N’TIC Magazine : Revenons à l’Algérie et les opportunités qui s’offrent à elle dans le domaine de la transformation digitale en général et de l’IA en particulier ?
AC : Je suis à ma deuxième visite en Algérie. Lors des petites visites que j’ai faites à Alger et les discussions que j’ai eues avec les personnes rencontrées, je peux dire sans avoir peur de me tromper que l’Algérie a la capacité de devenir un acteur important dans le domaine. Je dois signaler que les opportunités ne manquent pas ici. Le mobile est une aubaine que vous devez saisir. L’avenir de l’Algérie passe par le mobile. Autant votre système de paiement électronique est en retard, autant le mobile est développé. L’usage du smartphone s’est démocratisé en Algérie. Il suffit d’instaurer la notion de paiement dans ces outils là pour que le mobile soit un accélérateur pour l’économie algérienne dans des proportions très intéressantes. Si on part du principe que le digital est partout, bien évidemment sur tout ce qui est relatif à la consommation : achat, de vêtement, nourriture, voyages etc., il y a vraiment une opportunité de développer le M-commerce.

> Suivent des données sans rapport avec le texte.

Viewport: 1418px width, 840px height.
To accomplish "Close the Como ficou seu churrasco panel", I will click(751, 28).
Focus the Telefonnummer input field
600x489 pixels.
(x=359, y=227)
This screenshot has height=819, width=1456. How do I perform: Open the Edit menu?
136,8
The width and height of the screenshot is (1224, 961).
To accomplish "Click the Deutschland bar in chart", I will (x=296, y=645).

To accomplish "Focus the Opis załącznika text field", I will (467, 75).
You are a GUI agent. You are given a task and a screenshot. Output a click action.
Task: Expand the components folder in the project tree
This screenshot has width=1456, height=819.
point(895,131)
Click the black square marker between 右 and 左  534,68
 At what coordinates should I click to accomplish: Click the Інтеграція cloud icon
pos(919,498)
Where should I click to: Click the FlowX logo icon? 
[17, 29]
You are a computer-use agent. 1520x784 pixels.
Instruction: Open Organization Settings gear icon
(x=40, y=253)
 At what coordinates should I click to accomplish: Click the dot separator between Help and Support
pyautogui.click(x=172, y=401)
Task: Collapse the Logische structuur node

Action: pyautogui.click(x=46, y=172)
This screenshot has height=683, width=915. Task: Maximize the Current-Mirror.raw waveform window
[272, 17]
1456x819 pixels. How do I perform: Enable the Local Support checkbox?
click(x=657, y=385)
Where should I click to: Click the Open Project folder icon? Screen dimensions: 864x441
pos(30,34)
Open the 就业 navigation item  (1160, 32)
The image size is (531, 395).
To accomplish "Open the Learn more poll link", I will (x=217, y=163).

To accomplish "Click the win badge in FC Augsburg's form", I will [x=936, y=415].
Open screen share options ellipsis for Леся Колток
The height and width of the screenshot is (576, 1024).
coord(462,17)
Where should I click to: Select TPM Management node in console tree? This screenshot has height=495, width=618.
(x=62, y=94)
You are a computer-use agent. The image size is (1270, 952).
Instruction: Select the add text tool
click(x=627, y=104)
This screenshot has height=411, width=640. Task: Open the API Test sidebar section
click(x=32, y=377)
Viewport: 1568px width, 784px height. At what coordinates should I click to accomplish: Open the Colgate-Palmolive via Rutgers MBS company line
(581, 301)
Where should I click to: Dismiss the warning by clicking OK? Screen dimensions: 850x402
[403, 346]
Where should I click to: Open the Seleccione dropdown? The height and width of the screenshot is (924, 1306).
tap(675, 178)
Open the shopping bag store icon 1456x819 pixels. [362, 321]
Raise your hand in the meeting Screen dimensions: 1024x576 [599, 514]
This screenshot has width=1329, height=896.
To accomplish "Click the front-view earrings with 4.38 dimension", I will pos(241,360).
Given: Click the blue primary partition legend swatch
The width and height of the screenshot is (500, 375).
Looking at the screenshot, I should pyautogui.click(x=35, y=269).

N’TIC Magazine : Comment alors prendre le train en marche ?
AC : On ne se réveille pas un matin en disant je sais faire du digital. Il faut se former et former les spécialistes en la matière. C’est la seule recette qui marche pour cette nouvelle économique que je qualifie de nouvelle révolution industrielle. Surtout qu’aujourd’hui, tout va très vite. Chaque jour, de nouveaux produits sont lancés sur le marché, et parmi ceux-ci, de nombreuses technologies dont nous ignorons tout de leur potentiel. Il me paraît donc essentiel de ne pas se faire dépasser, de savoir ce qui se passe et surtout d’arriver à suivre. Il faut donc se former. La formation telle que je l’entends, c’est du face à face, afin qu’il y ait un transfert de compétences. Cela sous-entend que cette formation doit toucher tout le monde y compris les plus grands dirigeants. Car ce sont eux qui vont être les décideurs qui vont permettre aux collaborateurs de monter dans le train de la transformation digitale qui est vitale pour l’entreprise et l’économie nationale. Donc pour le pays, cela passe aussi par une acculturation des managers et des dirigeants. Car, quand on n’est pas confronté à tous ces changements on n’est pas censé tout savoir. C’est donc bien d’expliquer les impacts que cela pourrait avoir.
N’TIC Magazine : En Algérie, avons-nous de bonnes formations dans le domaine ?
AC : Ce n’est pas pour me faire de la publicité, mais le MBA-DMB qu’a lancé l’EFAP Paris - HUB Institute en partenariat avec l’INSAG Algérie est du haut niveau. Surtout que notre partenaire local qu’est l’INSAG a prouvé son professionnalisme durant les deux premières années de ce MBA unique en son genre. On est très fiers d’avoir amené le diplôme en Afrique et qui plus est en Algérie avec qui nous avons des relations historiques. Ce MBA-DMB est une opportunité pour nous, mais aussi pour les gens qui viennent se former. C’est le signe d’une prise de conscience des gens qui nous ont rejoints et de leurs dirigeants. Cela est annonciateur que de bonnes choses pour les entreprises algériennes.